Les attaques, du côté des forts de Bicêtre et d’Ivry, et l’affaire très sérieuse de Villejuif[3], où nous avons remporté un avantage très marqué, qui a remonté un peu le moral, nous ont donné l’occasion d’entendre des canonnades, et le feu des mitrailleuses, mais rien de décisif n’est encore fait. C’est à Meudon que vont se concentrer tous les efforts de l’armée, et, de là, nous ne pouvons point recevoir de projectiles. L’esprit de la population parisienne est généralement bon, et les mobiles se montrent de la façon la plus remarquable. Nos destinées sont entre les mains de Dieu : espérons que, après tant d’échecs, un succès nous est réservé.

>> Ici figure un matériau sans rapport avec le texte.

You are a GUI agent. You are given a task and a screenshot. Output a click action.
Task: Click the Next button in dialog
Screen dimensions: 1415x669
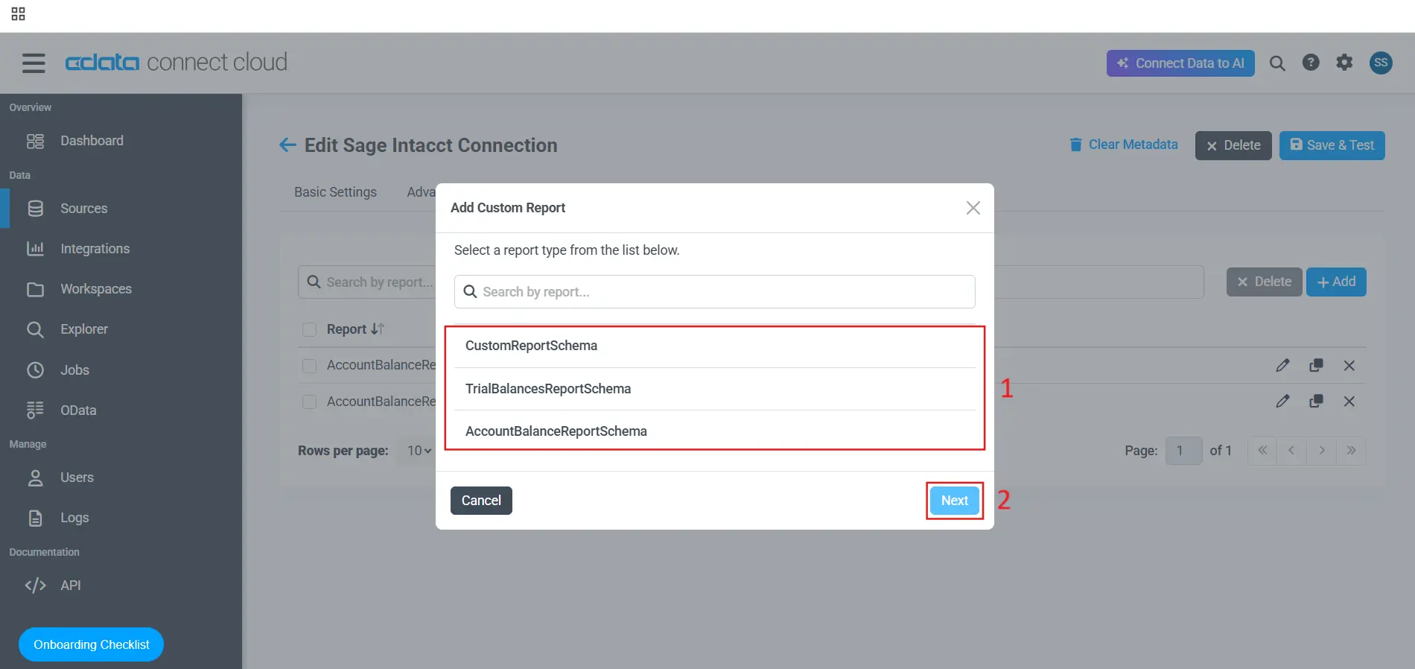coord(954,501)
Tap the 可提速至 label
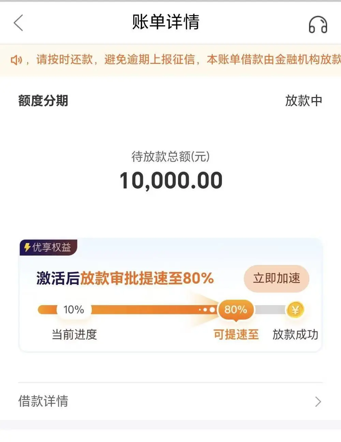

La bronchite, qui m’a tant fatigué, quoiqu’elle fût, en réalité, peu de chose, est presque dissipée : ma toux, si pénible, a presque complètement disparu, si ce n’est le matin, où elle amène encore de très vilains crachats, mais beaucoup moins abondants : les petits vésicatoires volants, et les emplâtres irritants de Thapsia[4] (2) ont produit de bons effets. Quoique sans appétit, je mange assez bien, et mes digestions se font sans difficulté, et, par suite de la cessation presque complète de la toux nocturne, j’ai déjà passé 3 ou 4 bonnes nuits, qui m’ont bien reposé. Ce qui persiste, c’est le gonflement considérable des membres inférieurs, qui me rend maintenant la marche difficile et fatigante. Je me promène cependant ½ heure, ou même quelquefois une heure, dans la ménagerie[5], mais lentement. Lecointe[6] se dit plus satisfait, et croit même que je commence à entrer dans la période décroissante du mal, mais, pour mon compte, je crois plutôt à une état stationnaire : si même il n’y a augmentation, et je suis porté à croire qu’il y en a un peu, du volume des membres inférieurs. Ici, on va très bien : la correspondance avec Chaumont[7] est interrompue. N’y a il donc aucun espoir pour vous, de faire porter une lettre ? cela nous ferait tant de plaisir. On a eu, il y a trois jours, de bonnes nouvelles de Julien[8].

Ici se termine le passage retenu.